#  >  > General Discussion >  >  > Occult >  >  >  Sworsmithing

## Y Ddraig Goch

ok it goes like this. in the coming months as soon as the weather gets warmer i am going to start practicing the art of swordsmithing. so i need an assistance. not about the crafting but about blessing the blades i will make. u know the usual stuff. and i also want to know if there is a ritual or spell to make the blades forever sharp or almost unbreakable. so i look forward on ur advices or comments about this. :P

----------


## Odin

Well Bal I'll dig into my books to see what I can dig up for you 

first the object that needs to be consecrated needs to cleansed, This cleansing can be done in various ways 

first with the use of using Holy Water and saying a prayer over the item ( Element of Water)
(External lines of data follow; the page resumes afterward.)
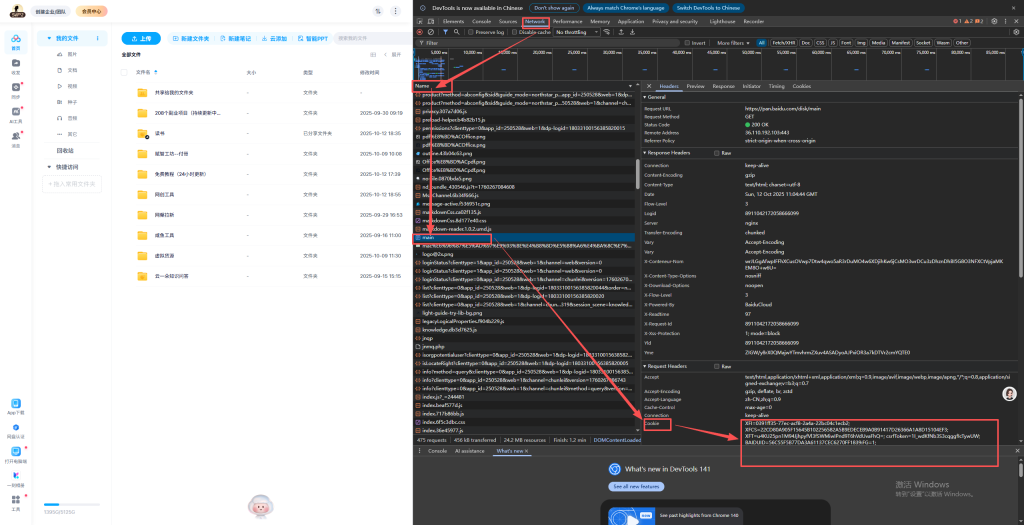Collapse the 我的文件 tree section
1024x525 pixels.
click(x=47, y=38)
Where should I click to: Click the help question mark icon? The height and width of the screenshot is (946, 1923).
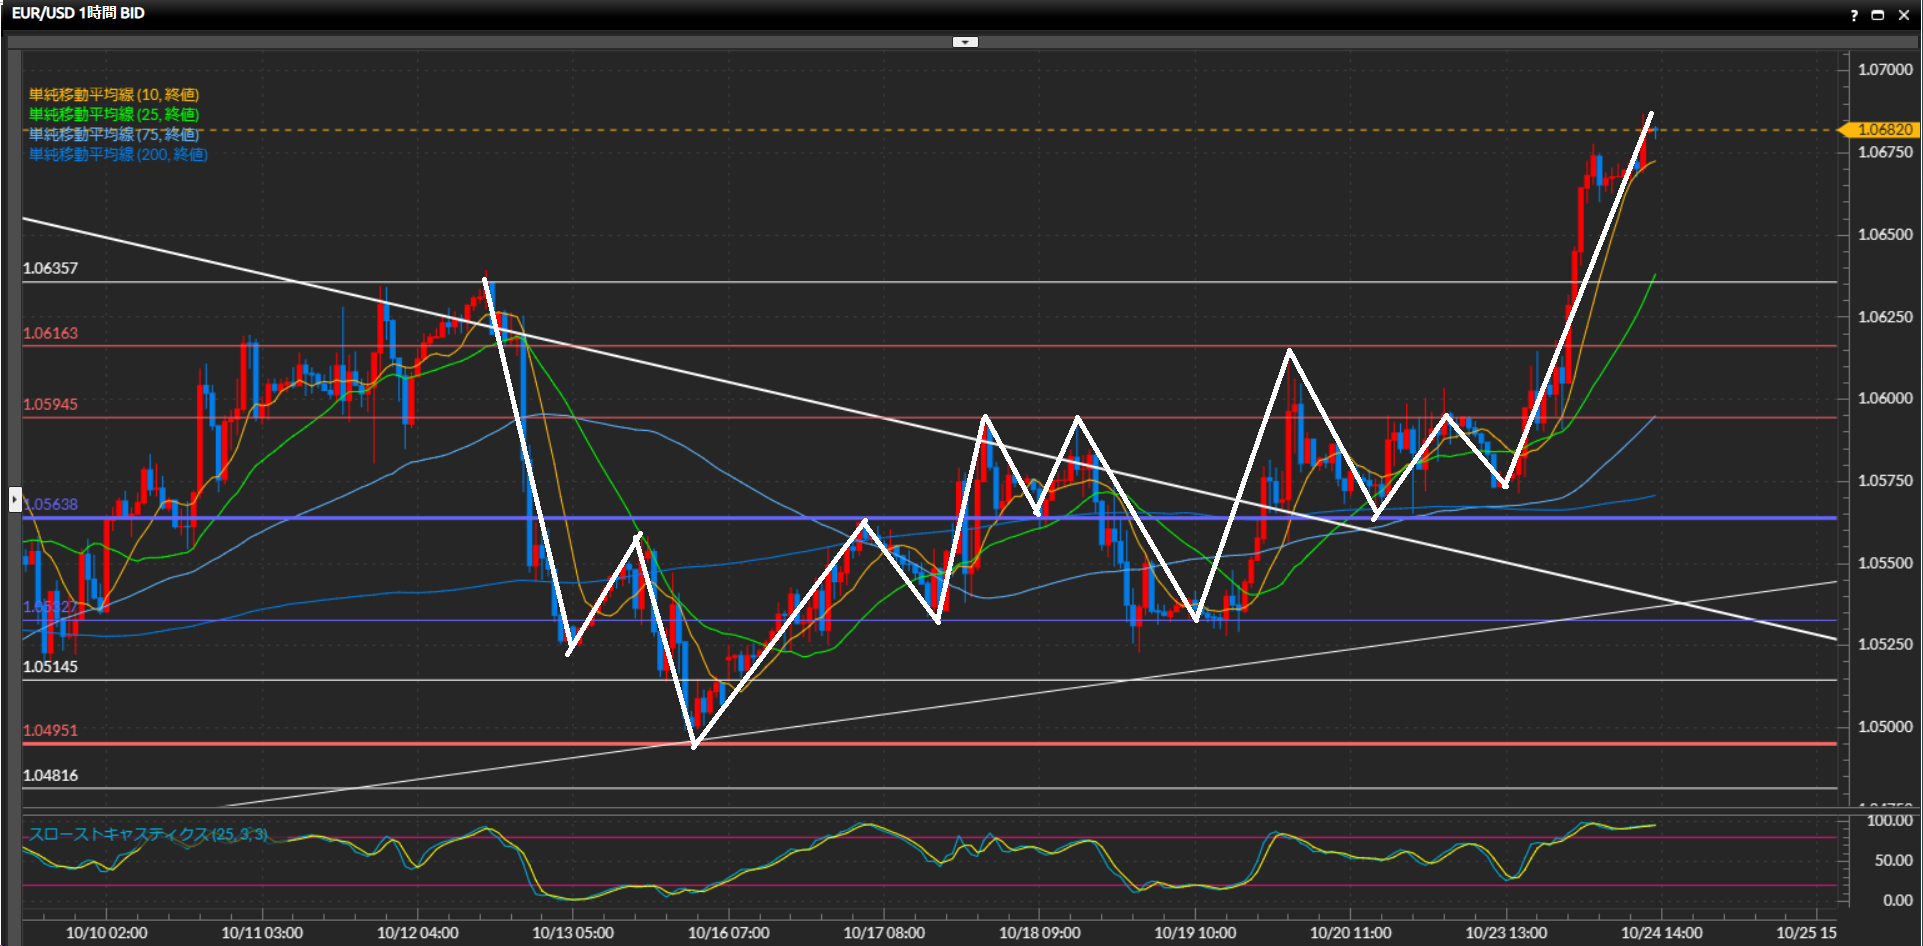[x=1853, y=15]
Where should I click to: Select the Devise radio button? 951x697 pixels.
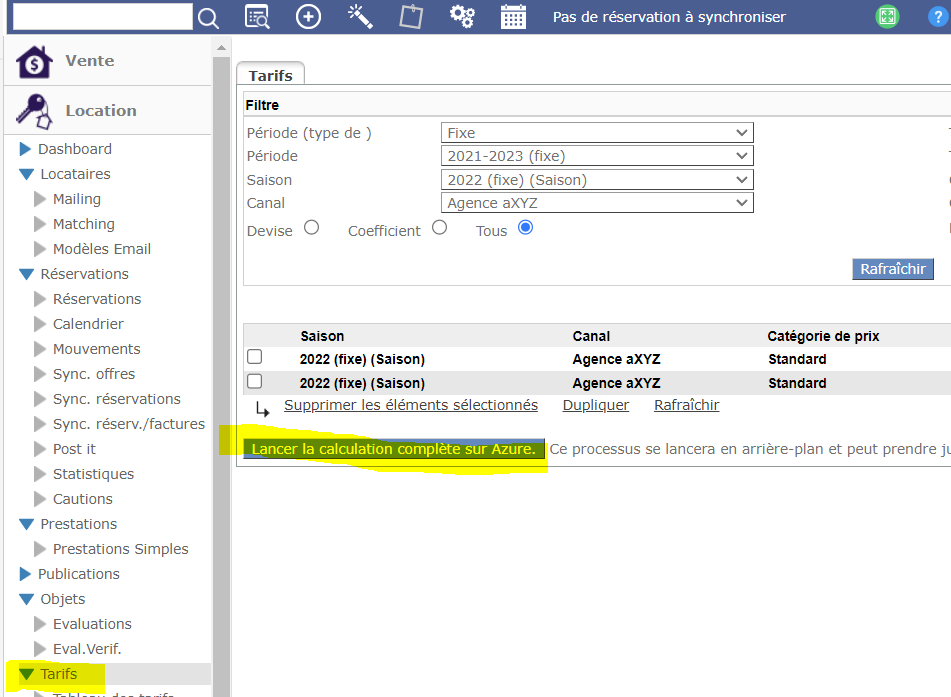[311, 228]

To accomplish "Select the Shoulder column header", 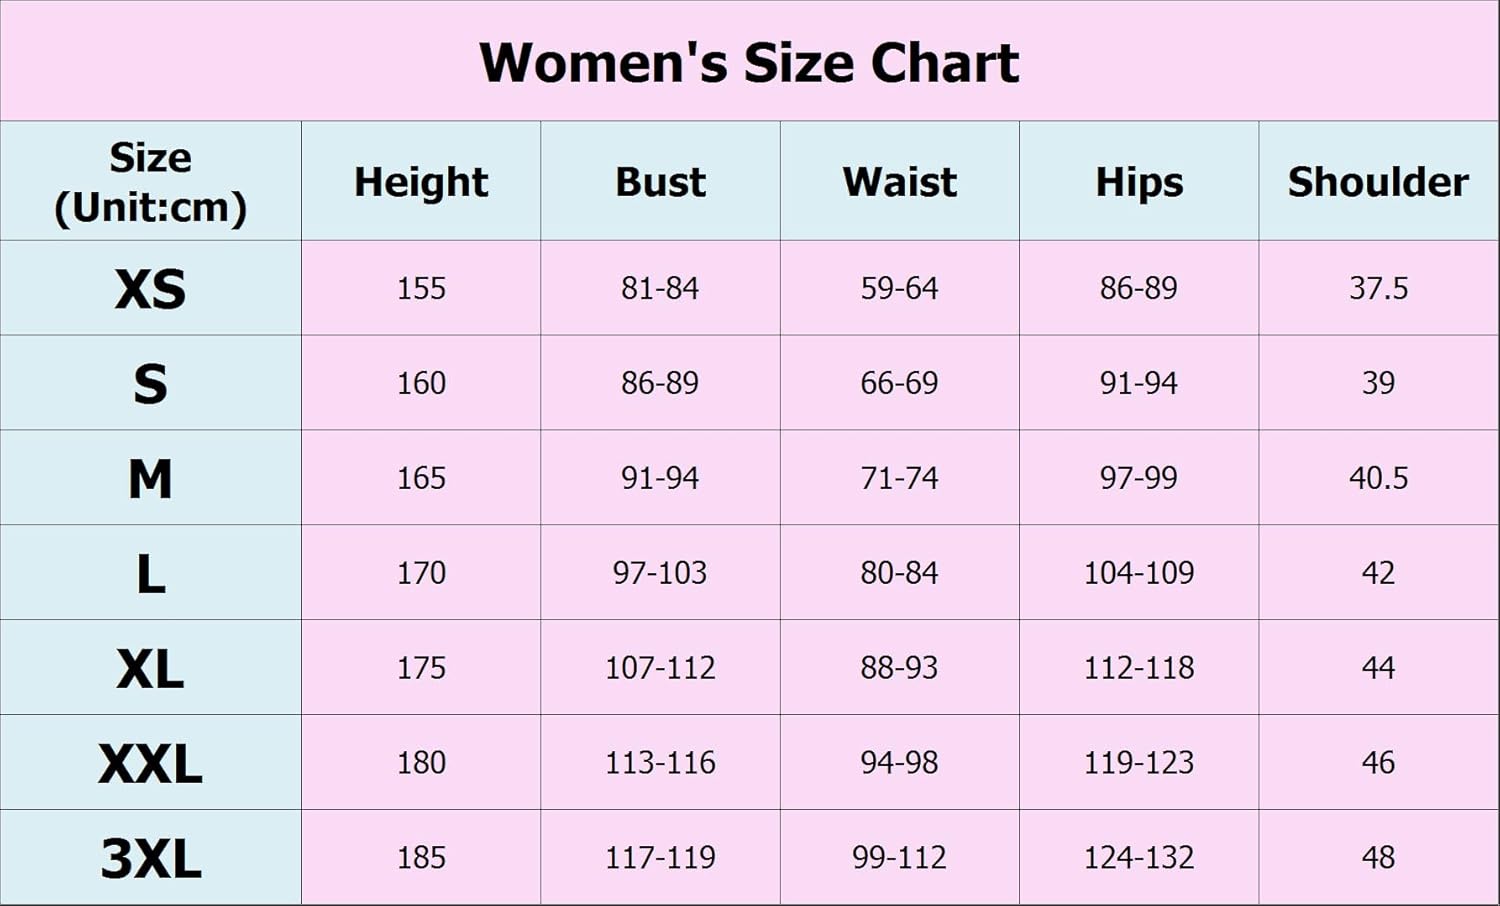I will (1378, 182).
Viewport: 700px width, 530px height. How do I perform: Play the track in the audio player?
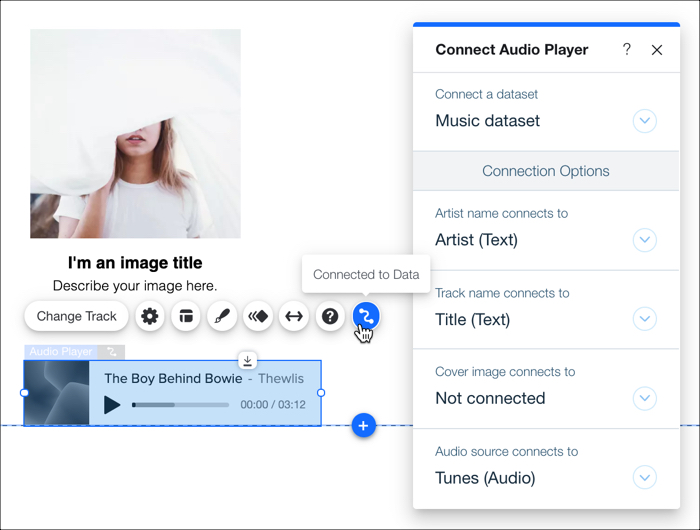[113, 405]
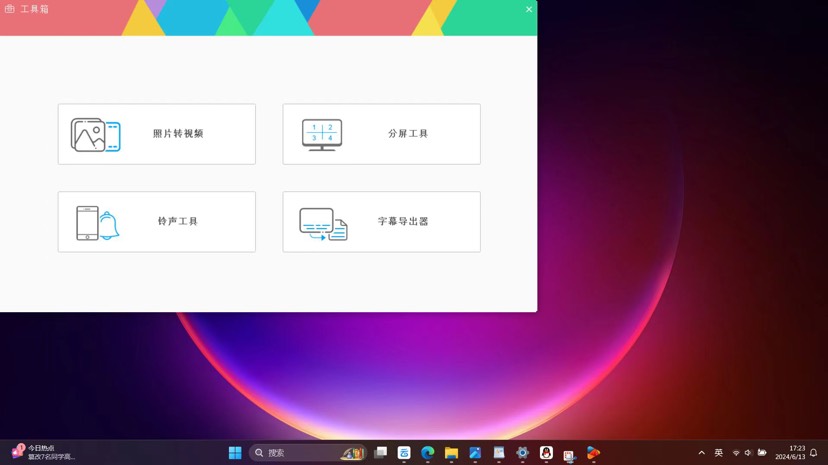Click the 铃声工具 phone and bell icon
This screenshot has height=465, width=828.
tap(97, 222)
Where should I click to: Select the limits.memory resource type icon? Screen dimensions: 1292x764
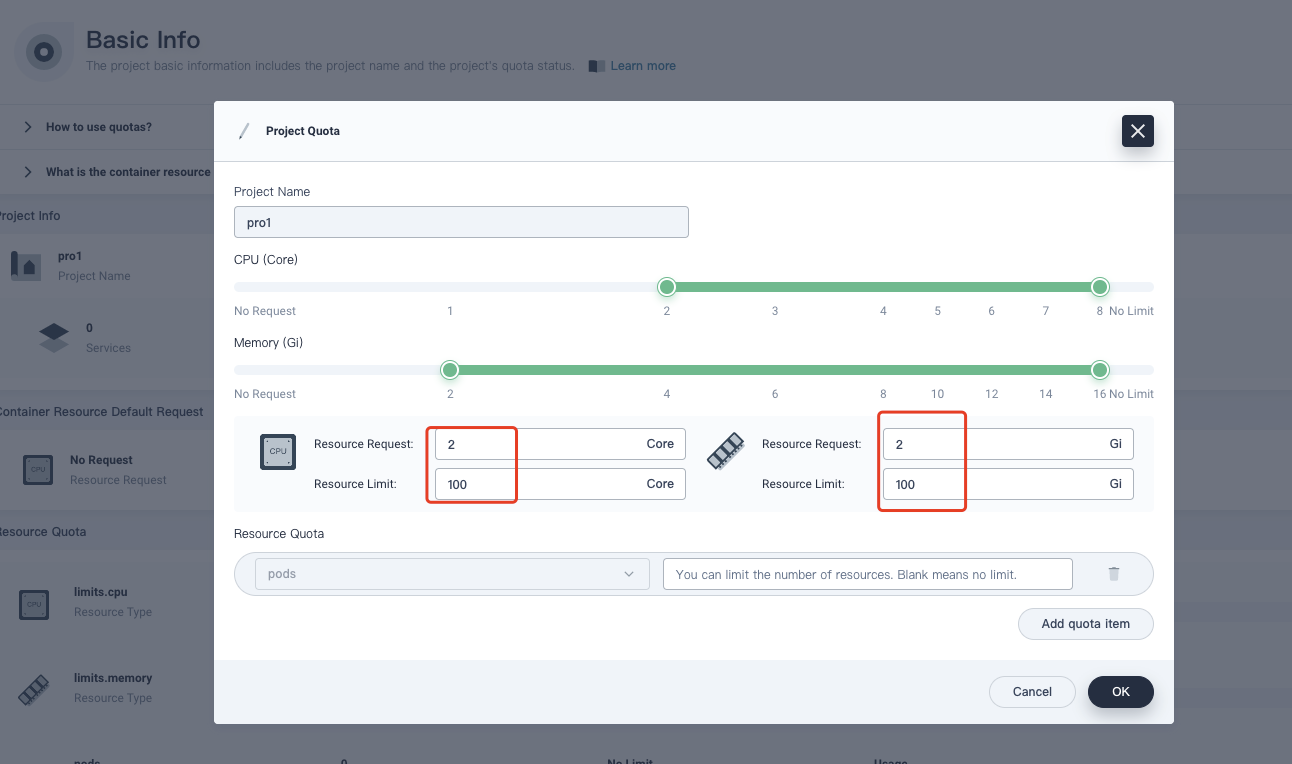click(x=33, y=690)
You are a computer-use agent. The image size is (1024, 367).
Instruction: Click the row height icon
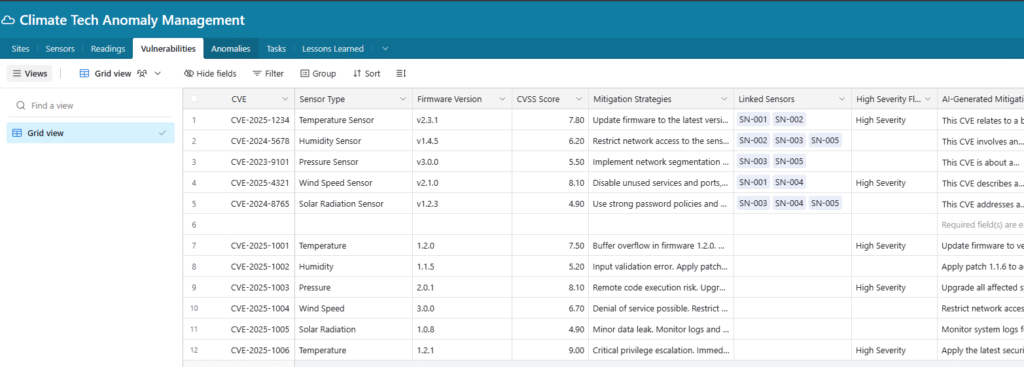tap(401, 74)
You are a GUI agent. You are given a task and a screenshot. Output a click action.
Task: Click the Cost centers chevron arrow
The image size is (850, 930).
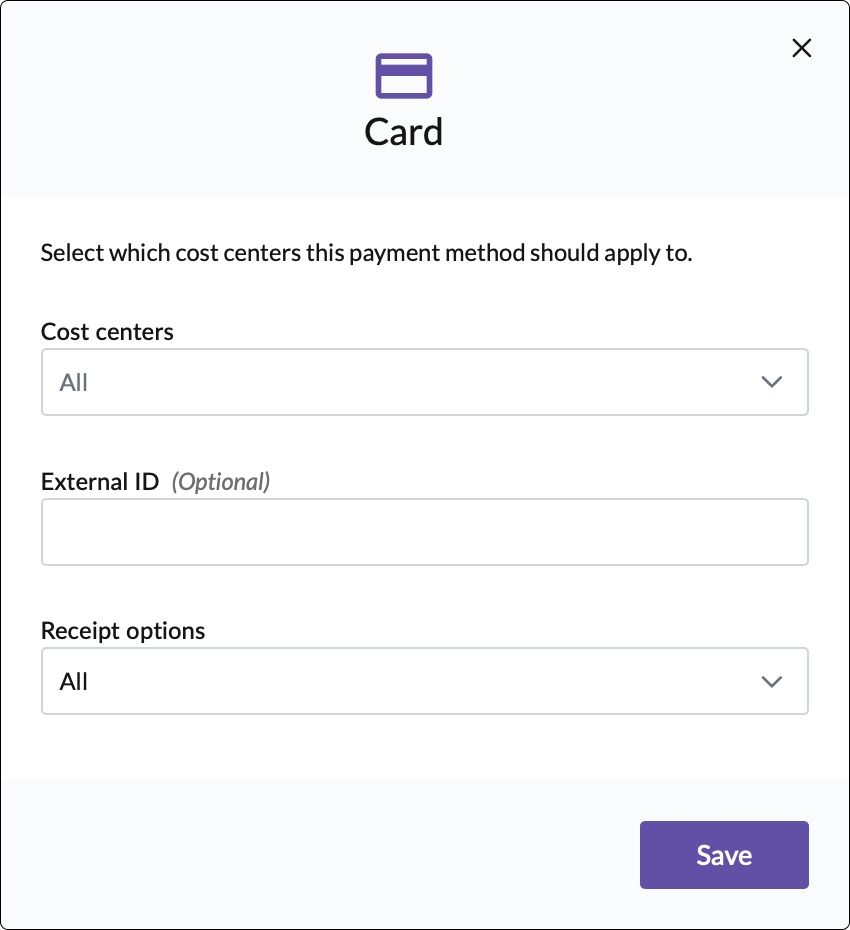771,382
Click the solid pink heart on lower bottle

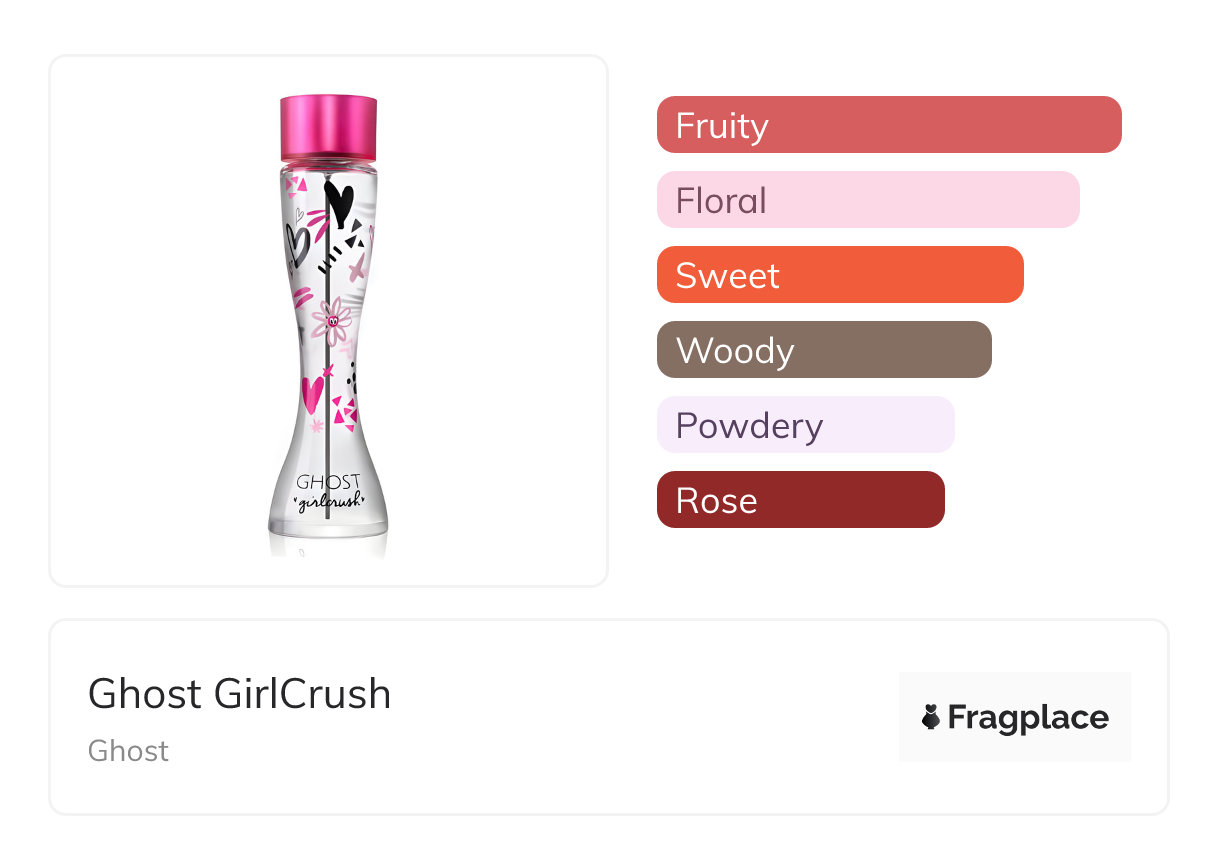tap(312, 391)
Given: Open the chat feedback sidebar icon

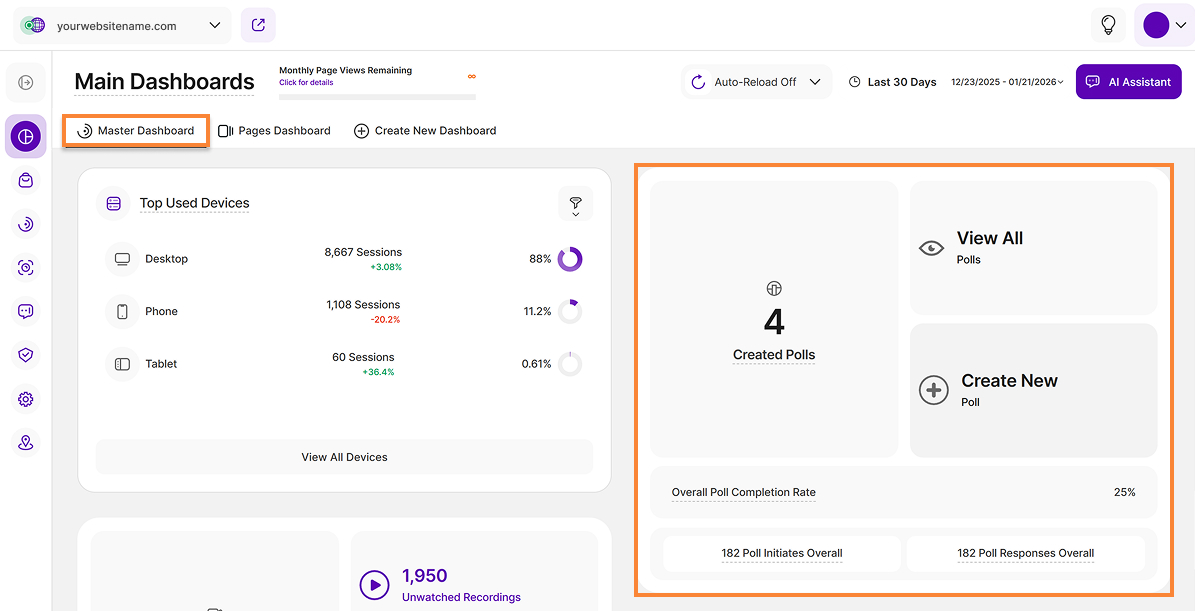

second by passing the item through the smoke of incense and again saying some ritual prayer that you feel comfortable with ( Element Air )

third by passing the item through the flames of a fire saying some ritual prayer that you feel comfortable with ( element Fire )

fourth you can place it on a pentacle saying a ritual prayer you feel comfortable with 
( Element Earth )


Placing the item in the rays of the sun and the light of the full Moon )After the item is cleansed 


After the ritual item is cleansed you might want to call on the elements once again to be present to help and be present as you call forth the God Deity to bless the instrument the Goddess of the Moon Diana and the God of the Sun Apollo to be present while the instrument is blessed focus you energies on the instrument into the instrument and state your intent to the God and Goddess feel and sense the energy from the Gods go through you into the instrument 

When you feel the ritual is complete thank the God and Goddess ask them if you need them again to please come and thank the elements and release them 

in your intentions state that the item is for the highest good for ritual work and so forth.

----------


## Y Ddraig Goch

thanks odin.

----------


## Odin

Remember that when you use your ritual tools on a regular basis in your ritual work the energy gets built up stronger and stronger.

I believe that in the book by Raymond Buckland also has a good method for this and I don't know what you want to do so this is just a guess for your work or path

----------